Wymore on X-Zone

Randy Wymore (the Morgellons researcher at OSU, and a former director at the Morgellons Research Foundation) recently appeared on X-Zone radio (http://tinyurl.com/2azumk, about at 2:20), and here are some excerpts of what he said:

Question: What if the CDC concludes that Morgellons is Delusions of Parasitosis?

Wymore: That’s impossible from my perspective, and would be just completely irrelevant because the president of the medical school has in the last six months authorized a center for the investigation of morgelllons disease at, in Tulsa, at the Oklahoma State University Center for Health sciences.

Our physicians have seen, I don’t know the exact number, but, I’m a Phd, I’m a scientist, not a physician, and, er, they’ve seen somewhat on the order of around 30 patients, who claim to have Morgellons disease and only one of that group who came through who thought they had this most likely did not have Morgellons and might be suffering from DoP or another psychiatric disorder that does not have Morgellons as the cause of the behavioral changes. So, 29 out of 30 is a pretty high number, and just last week in fact, a couple came up from Texas, and the woman is a nurse and she was examined by Dr Rhonda Casey, a physician, assistant professor of pediatrics at the center at OSU, and right there, with a dermatoscope, that was being broadcast on an HDTV, she was able to find fibers under the skin of the person. In fact every single person who has claimed to have Morgellons disease, fibers have been found under the skin.

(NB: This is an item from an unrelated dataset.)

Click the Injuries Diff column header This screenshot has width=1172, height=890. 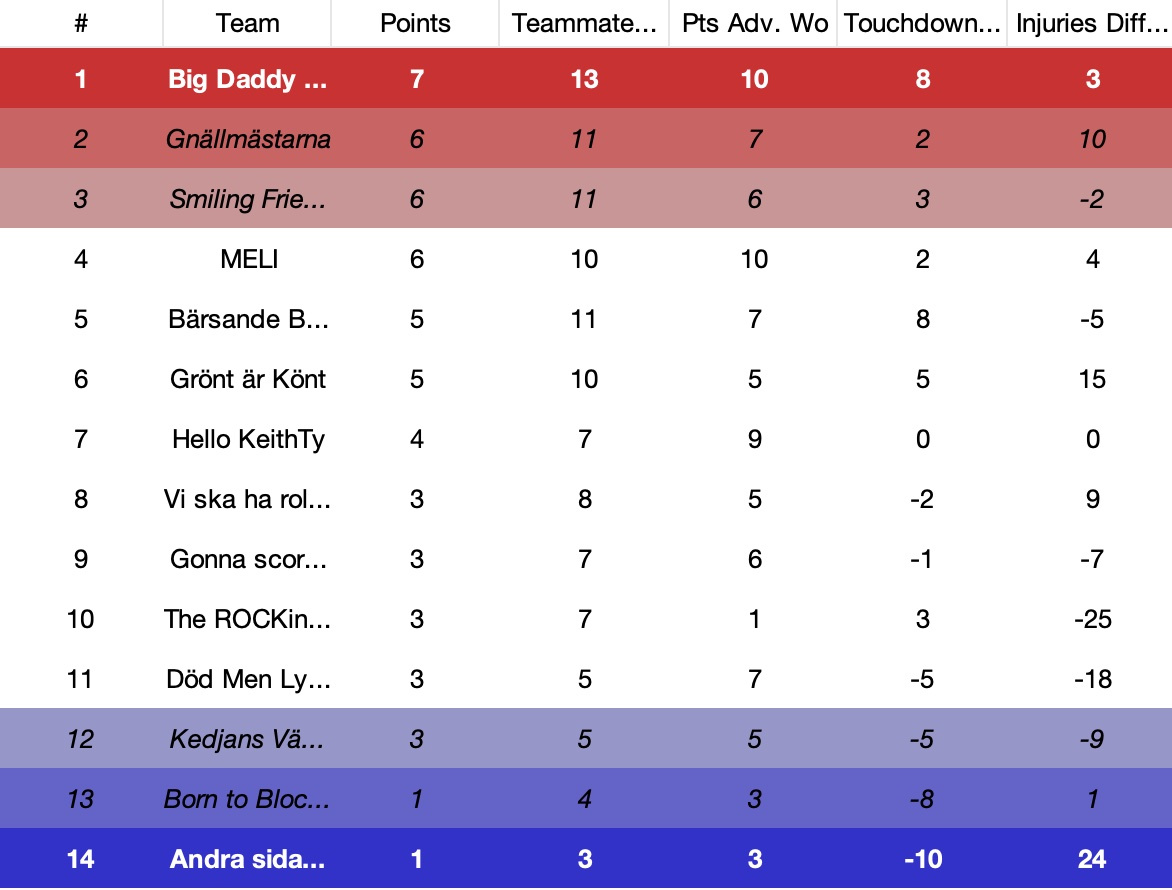pos(1091,23)
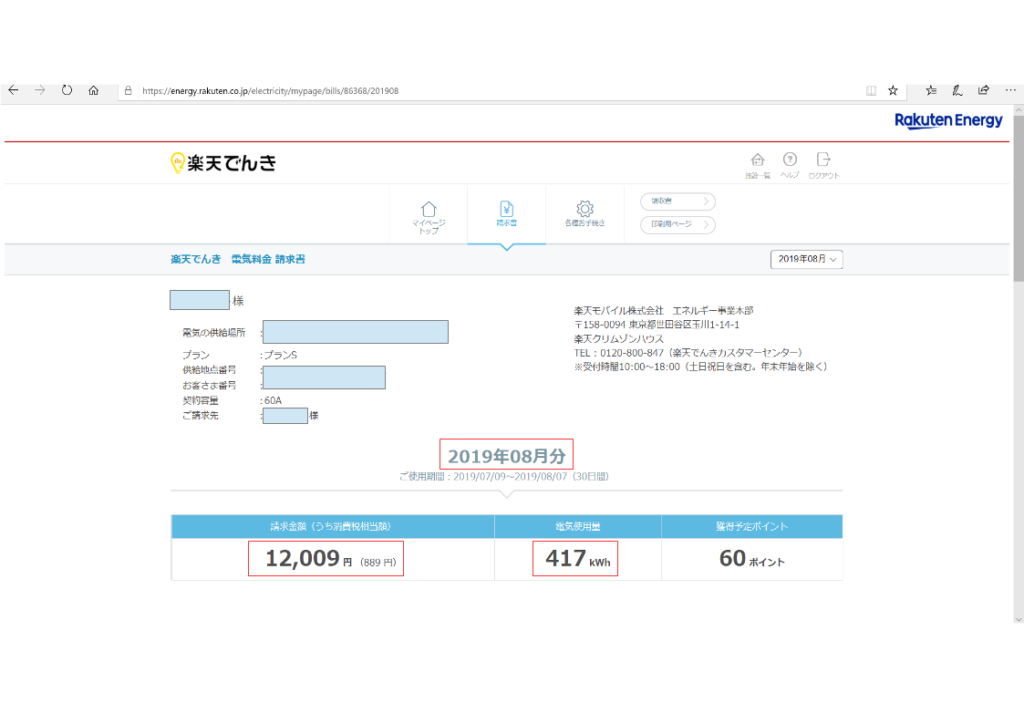Go to the browser home page icon

(93, 90)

You know, the standard … comment is, well, the fibers are textiles, they’re clothing, they’re sticking to scabs, well our physician has completely avoided the open lesions areas and gone away from the lesions to what look like to the naked eye perfectly normal skin. And yet they (use) the dermatascope, which is basically just a hand held magnifying scope that is able to view smaller objects, they are underneath the superficial skin, are these unusual fibers.

Now, every person who claims to have Morgellons disease … have those fibers visible and zero percent of us, who don’t have Morgellons, when our skin’s been examined, not a single person in the sort of, you know, negative control population, which is basically some medical students, doctors, and so forth, … not one of us has had any of those fibers under their skin.

There is something physically different between individuals who have Morgellons disease and the rest of the population. So, you know, with those sorts of numbers, there is no question in, not only my mind, but our minds, collectively I would say, that Morgellons has a real physical pathology. So it’s impossible that they [the CDC] could come to the conclusion that it is a purely psychiatric disorder.

This is one of the problems with this population, there just has not been really adequate diagnostic testing. Now Dr Casey has, through her brilliance, or stumbling upon it, or whatever you want to call it, stumbled upon the fact that in the “normal” looking skin of Morgellons patient there are these fibers in the superficial layers of the skin that are not scarred or not, so there should not be any superficial, environmental textile fibers under the skin. Well, that’s great, but it would be nice if we could find some other diagnostic criteria. And, but you know, that, there you know you getting into some bigger bucks, but certainly a few hundred thousand dollars would be enough to make some very serious headway on this.

Why, if they have this 100% accurate diagnostic test, with no known false-positives or false-negatives, do they have to spend a “few hundred thousand dollars” to find another one?